Vacation deprivation

Former professional cyclist Jonathan Vaughters takes his office on the road in Denver, Colorado.


TESS VIGELAND: Next week lots of you will head out on vacation as you celebrate the Fourth of July. I'll be working, thanks very much. But at least it's cut and dry: me, here, in the office. What I don't understand are those of you who go on vacation but take the office with you.

According to recent surveys, fully one quarter of employees pack work along with the flip flops and sunscreen. And thanks in part to wireless technology, it's now a heck of lot easier to stay in touch with work. But is it truly a vacation if you're still logging hours on that laptop? We sent Marketplace's Sam Eaton to find out.

SAM EATON: Ahhh vacation. A stroll down Boulder, Colorado's Pearl Street, watching the entertainers, the musicians . . . and all the vacationing parents like Larry Cinadr sneaking peaks at their Blackberries.

LARRY CINADR: "You know, that's the one thing about the Blackberry or cell phone. It's almost like a leash. When you hear it go off, it's almost like an automatic response after a while."

Cinadr is a regional director for Toys 'R' Us in Hudson, Ohio. He's in Colorado vacationing with his family, but says he still carves out time every morning to check in with the office.

CINADR: "Some of it's more peace of mind for me, that I know that all that work and follow-up won't be waiting for me when I get back from vacation. And generally, you know, I'm up early and my daughter and my wife will be sleeping in so the extra hour or two in the morning really aren't taking away from anything we're doing throughout the day."

But talk to Cinadr's 17-year-old daughter, Beth, and you hear a different story.

BETH CINADR: "This morning he had a conference call and we were all sitting in the hotel and we couldn't even dry our hair because he was like 'shhhhhh!'"

According to polls this has become the new reality for the American vacation.

Not only are people bringing work with them, many aren't even going.'s 2006 Vacation Deprivation Survey found that, sadly, Americans have fewer vacation days than any other industrialized nation.

And even sadder, they don't use the ones they get. The average worker leaves at least four days a year unclaimed. Liz Ryan runs an online forum for working women called WorldWIT. She says the reason Americans are giving up vacation time is simple: They're afraid of being overwhelmed when they come back. Ryan compares it to that famous "I Love Lucy" scene where Lucy takes a job at the candy factory and can't keep up with the conveyor belt.

LIZ RYAN: "When you leave a white collar job today, the candy keeps coming down the belt. It doesn't stop. You know when I used to do business travel in the 90's to Europe and we would look down our noses and say these people all disappear during the month of August, have they no sense of competition? Hey, they were a lot smarter than we are. Because when everybody goes on vacation at the same time, the candy stops coming down the belt."

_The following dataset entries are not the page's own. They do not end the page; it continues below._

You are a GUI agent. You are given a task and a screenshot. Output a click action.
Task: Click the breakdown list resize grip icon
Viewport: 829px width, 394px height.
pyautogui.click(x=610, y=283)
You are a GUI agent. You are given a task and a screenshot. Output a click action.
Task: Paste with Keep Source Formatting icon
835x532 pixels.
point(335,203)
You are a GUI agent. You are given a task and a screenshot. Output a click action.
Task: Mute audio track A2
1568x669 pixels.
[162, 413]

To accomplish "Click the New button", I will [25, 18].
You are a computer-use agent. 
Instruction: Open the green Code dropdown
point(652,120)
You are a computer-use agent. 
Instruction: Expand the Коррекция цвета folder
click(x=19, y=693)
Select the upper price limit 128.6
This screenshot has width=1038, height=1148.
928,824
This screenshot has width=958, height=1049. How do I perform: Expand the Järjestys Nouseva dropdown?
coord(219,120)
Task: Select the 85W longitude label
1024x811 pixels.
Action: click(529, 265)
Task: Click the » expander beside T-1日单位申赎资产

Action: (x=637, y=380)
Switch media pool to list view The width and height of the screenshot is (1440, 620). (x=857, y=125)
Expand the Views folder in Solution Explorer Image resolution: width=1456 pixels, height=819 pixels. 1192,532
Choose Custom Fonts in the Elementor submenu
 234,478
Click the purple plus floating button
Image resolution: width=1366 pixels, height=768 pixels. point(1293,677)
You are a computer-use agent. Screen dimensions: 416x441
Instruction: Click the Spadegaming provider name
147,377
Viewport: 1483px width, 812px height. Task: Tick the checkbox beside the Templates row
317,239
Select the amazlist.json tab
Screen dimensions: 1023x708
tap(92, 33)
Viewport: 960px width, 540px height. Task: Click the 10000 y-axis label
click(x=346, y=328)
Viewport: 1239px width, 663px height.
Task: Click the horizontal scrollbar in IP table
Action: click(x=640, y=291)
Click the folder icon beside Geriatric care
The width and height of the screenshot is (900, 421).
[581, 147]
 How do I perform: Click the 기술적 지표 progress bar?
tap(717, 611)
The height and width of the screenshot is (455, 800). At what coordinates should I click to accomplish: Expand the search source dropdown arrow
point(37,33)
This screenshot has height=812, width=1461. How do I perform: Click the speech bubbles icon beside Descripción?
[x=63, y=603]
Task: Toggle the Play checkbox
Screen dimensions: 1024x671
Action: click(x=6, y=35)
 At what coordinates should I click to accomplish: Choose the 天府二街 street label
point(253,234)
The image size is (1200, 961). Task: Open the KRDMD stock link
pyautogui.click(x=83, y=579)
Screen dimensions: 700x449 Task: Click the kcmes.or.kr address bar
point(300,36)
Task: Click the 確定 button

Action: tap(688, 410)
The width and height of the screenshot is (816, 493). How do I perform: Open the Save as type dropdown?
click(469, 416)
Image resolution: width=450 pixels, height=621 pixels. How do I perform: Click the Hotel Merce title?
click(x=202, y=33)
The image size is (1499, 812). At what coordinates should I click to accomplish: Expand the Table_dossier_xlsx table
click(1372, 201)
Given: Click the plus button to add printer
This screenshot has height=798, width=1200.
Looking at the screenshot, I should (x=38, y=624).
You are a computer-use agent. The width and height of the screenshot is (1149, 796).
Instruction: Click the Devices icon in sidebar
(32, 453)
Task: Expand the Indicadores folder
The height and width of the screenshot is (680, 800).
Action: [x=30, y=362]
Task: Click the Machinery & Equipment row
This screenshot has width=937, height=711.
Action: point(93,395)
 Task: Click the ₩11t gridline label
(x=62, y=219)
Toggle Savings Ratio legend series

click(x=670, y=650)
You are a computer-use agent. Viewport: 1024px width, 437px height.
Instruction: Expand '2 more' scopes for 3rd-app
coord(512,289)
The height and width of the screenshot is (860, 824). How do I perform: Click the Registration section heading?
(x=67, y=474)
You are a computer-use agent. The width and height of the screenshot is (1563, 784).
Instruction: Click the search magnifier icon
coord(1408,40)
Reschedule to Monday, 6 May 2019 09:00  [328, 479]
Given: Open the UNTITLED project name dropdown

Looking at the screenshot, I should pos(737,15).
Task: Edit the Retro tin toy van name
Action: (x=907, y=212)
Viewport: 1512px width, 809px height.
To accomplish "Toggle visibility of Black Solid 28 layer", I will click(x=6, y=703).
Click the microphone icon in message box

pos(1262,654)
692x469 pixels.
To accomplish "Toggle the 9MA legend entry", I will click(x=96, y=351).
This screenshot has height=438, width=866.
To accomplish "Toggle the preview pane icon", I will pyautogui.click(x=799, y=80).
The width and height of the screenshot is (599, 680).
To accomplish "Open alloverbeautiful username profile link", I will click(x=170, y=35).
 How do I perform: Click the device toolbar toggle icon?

But chances are, there's someone in the company who can take your place at the conveyor belt while you're gone. Productivity expert and author, Laura Stack, says the problem is people are paranoid that their replacement will outshine them.

LAURA STACK: "People think 'Well gosh if I go on vacation and everything functioned fine without me, you know, maybe they don't need me.' So there's a little bit of a fear that I'm disposable, that perhaps I can lose my job if I show that I'm not committed by slaving away and never taking a vacation like the rest of these poor wretches."

Stack calls this paranoia a holdover from the dot-com crash when layoffs were a daily occurrence. The economy recovered, but people didn't. And then there are the technological advances. Those always-on, connect-from-anywhere Blackberries and laptops that tend to blur the line between work and home.

STACK: "We aren't good as a whole as Americans in general at setting boundaries and turning off. We don't turn off the outside world and what we do is let our technology control us rather than the other way around."

Stack recommends turning off all of those email alerts and other distractions that come with each software and equipment upgrade. Or *gasp* leave the Blackberry at home. She says if you don't forget what day of the week it is, that vacation really isn't a vacation.

I'm Sam Eaton for Marketplace Money.